SUPERIOR COURT OF NEW JERSEY
APPELLATE DIVISION
DOCKET NO. A-4437-17T1
ARLENE MCCOY,
Plaintiff-Respondent,
v.
DANIEL MCCOY,
Defendant-Appellant.
____________________________
Submitted December 18, 2019 – Decided January 17, 2020
Before Judges Whipple, Gooden Brown and Mawla.
On appeal from the Superior Court of New Jersey,
Chancery Division, Family Part, Morris County,
Docket No.

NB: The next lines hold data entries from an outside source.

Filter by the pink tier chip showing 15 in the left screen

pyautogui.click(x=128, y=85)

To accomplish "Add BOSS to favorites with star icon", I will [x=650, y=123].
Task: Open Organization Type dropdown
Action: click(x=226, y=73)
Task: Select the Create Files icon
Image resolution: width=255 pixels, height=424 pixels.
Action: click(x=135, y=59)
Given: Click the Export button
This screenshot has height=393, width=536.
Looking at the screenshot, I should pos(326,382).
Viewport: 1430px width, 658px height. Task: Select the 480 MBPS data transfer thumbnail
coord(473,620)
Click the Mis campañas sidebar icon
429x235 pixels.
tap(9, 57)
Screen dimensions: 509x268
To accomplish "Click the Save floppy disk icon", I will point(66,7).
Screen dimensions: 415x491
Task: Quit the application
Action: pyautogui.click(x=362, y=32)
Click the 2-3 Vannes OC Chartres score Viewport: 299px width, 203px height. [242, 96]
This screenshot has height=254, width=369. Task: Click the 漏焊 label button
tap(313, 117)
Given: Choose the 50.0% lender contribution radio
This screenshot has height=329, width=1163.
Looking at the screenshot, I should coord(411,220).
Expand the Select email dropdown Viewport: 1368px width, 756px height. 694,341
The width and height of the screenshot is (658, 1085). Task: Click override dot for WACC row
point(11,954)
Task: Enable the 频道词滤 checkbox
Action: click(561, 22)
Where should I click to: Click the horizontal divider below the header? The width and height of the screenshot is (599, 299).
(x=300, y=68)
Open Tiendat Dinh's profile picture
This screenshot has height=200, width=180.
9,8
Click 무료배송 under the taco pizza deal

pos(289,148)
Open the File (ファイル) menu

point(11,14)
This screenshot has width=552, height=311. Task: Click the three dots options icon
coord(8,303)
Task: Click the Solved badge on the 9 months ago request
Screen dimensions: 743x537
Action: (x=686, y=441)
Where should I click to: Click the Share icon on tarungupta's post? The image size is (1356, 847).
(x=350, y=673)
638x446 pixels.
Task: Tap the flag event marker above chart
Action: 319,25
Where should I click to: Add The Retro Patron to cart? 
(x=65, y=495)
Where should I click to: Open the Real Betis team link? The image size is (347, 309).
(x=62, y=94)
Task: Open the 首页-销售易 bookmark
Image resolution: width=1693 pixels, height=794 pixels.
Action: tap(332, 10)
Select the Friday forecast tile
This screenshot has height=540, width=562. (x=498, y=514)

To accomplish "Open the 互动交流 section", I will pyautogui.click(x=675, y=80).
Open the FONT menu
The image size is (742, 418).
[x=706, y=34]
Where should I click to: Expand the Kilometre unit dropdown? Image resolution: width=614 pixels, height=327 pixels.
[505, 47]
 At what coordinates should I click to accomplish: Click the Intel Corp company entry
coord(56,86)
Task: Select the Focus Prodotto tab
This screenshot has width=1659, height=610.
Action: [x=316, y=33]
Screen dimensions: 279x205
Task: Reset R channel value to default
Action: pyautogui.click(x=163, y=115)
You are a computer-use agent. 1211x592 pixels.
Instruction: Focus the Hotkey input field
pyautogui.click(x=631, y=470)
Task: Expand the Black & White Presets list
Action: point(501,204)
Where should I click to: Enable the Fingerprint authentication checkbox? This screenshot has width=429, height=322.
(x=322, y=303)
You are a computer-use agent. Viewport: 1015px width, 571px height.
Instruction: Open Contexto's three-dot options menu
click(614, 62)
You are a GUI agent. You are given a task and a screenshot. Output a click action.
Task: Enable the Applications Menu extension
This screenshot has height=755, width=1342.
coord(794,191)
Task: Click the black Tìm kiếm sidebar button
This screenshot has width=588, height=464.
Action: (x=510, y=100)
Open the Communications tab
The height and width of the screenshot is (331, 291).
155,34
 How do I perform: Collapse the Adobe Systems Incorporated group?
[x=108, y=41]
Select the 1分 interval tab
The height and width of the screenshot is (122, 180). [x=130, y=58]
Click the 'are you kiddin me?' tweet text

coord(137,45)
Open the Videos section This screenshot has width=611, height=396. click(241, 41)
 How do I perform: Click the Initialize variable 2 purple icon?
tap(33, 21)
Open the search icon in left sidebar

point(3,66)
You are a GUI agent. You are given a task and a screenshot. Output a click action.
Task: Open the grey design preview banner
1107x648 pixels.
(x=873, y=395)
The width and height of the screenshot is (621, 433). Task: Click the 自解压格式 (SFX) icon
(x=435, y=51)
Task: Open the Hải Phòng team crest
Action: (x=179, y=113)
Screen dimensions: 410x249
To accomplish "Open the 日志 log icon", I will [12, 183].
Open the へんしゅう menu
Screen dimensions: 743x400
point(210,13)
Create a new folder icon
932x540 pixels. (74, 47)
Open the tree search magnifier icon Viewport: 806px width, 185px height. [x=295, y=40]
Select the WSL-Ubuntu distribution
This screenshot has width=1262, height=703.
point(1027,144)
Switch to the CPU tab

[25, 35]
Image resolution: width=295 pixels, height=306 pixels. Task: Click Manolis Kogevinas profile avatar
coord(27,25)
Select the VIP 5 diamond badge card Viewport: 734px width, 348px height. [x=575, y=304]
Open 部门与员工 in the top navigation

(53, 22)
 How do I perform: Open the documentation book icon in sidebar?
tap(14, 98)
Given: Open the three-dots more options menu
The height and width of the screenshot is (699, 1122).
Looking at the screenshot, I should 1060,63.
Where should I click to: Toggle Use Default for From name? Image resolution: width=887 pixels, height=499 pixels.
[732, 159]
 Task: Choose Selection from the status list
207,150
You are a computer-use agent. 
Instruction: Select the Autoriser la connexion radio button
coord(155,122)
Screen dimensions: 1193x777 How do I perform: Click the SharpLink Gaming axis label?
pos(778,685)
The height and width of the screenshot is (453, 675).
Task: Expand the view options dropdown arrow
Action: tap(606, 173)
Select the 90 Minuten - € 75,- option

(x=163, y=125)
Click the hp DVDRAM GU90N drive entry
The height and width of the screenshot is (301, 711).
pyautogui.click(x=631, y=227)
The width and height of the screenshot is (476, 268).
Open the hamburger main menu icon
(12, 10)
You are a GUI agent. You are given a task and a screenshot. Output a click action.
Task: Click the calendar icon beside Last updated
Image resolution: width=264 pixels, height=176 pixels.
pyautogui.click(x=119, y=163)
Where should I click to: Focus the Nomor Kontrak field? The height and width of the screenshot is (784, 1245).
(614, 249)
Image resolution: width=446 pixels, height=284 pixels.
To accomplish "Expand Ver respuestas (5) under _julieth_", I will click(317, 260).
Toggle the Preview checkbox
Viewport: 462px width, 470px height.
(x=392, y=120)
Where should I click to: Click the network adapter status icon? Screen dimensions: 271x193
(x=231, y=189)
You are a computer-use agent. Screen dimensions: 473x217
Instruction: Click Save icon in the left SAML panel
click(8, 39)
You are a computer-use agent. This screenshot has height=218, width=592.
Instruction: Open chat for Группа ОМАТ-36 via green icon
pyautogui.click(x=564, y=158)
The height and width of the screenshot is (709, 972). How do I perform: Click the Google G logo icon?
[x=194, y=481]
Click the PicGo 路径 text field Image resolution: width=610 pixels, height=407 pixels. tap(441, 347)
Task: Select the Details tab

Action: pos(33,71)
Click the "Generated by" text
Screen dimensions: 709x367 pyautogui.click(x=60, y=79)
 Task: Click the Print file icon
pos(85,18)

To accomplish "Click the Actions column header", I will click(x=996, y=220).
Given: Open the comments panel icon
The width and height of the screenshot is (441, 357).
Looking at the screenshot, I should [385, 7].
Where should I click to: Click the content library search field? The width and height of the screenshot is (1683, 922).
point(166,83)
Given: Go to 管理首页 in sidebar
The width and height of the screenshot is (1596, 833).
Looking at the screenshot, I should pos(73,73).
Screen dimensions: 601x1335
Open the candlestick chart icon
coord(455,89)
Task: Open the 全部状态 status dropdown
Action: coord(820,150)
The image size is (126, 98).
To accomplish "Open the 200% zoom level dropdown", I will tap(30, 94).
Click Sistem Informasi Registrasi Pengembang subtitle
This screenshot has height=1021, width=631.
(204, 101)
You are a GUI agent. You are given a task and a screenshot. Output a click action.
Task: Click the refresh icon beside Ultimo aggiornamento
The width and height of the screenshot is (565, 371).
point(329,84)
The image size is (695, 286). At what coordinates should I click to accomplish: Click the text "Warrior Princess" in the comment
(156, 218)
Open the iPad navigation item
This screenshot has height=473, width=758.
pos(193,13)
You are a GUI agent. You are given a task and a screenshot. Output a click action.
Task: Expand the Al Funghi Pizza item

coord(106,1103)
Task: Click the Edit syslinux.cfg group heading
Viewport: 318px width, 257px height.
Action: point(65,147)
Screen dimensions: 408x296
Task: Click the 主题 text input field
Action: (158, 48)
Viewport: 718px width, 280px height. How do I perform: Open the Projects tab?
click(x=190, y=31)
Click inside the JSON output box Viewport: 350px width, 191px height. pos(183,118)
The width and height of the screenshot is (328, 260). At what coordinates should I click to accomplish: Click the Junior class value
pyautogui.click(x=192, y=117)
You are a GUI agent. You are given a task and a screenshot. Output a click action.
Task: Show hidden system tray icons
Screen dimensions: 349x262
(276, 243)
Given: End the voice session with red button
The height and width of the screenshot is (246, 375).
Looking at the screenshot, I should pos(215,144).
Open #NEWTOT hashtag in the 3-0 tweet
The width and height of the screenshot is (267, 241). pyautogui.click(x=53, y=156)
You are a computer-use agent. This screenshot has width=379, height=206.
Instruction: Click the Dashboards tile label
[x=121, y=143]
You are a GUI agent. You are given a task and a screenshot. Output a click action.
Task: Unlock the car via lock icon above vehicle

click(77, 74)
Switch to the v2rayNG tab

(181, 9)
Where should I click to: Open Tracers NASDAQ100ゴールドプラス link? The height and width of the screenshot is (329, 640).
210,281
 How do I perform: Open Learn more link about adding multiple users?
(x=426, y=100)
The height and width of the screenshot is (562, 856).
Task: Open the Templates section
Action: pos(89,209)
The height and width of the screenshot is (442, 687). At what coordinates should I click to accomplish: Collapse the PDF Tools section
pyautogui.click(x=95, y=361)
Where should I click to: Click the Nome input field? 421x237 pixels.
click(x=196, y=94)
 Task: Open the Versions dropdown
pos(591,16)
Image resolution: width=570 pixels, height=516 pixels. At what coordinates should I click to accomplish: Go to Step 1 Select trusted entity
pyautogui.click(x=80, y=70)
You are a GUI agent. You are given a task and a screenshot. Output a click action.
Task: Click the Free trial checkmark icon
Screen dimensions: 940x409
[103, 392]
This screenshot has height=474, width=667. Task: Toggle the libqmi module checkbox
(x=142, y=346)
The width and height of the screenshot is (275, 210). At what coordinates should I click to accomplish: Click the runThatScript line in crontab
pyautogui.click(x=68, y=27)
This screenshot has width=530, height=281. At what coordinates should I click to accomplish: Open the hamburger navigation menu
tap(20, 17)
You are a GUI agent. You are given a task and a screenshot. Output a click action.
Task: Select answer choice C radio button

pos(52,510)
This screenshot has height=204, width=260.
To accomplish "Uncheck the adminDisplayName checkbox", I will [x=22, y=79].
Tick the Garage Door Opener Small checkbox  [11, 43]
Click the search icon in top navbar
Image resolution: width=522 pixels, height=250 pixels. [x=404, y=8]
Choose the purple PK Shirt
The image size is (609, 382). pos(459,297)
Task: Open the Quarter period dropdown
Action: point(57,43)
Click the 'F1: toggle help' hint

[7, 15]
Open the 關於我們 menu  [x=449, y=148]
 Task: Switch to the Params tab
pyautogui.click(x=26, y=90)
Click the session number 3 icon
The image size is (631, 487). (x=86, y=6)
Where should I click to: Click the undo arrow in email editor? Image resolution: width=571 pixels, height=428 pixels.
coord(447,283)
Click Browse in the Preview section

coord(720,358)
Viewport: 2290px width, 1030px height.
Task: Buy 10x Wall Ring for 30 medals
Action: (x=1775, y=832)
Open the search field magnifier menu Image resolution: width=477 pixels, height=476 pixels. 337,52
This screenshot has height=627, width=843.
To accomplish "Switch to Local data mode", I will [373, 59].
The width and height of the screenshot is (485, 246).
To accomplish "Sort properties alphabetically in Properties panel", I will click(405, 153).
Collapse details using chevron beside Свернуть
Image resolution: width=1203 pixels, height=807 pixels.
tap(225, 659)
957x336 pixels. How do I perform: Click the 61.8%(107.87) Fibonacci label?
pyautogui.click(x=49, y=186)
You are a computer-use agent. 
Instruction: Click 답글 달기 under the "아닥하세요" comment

FM-14-0489-15.
Foley & Foley, attorneys for appellant (Sherry L. Foley
and Timothy Joseph Foley, of counsel and on the
briefs).
Lyons & Associates PC, attorneys for respondent
(Joanna R. Adu, Chris Ann Wright, and David F.
Salvaggio, on the brief).
PER CURIAM
Following a twenty-five-year marriage, plaintiff Arlene McCoy and
defendant Daniel McCoy participated in a four-day trial to address the following
issues: child support; college contribution; alimony; equitable distribution,
including the value of defendant's paving business, plaintiff's pension, the
marital residence, marital debt; credits for pendente lite payments; and counsel
fees, and litigation expenses. Defendant now appeals from the April 19, 2018
final judgment of divorce, challenging the equitable distribution determination.
We affirm for the reasons expressed in Judge Maritza Berdote Byrne's thorough
and well-written thirty-six-page opinion.
The underlying facts are set forth in detail in the judge's written decision.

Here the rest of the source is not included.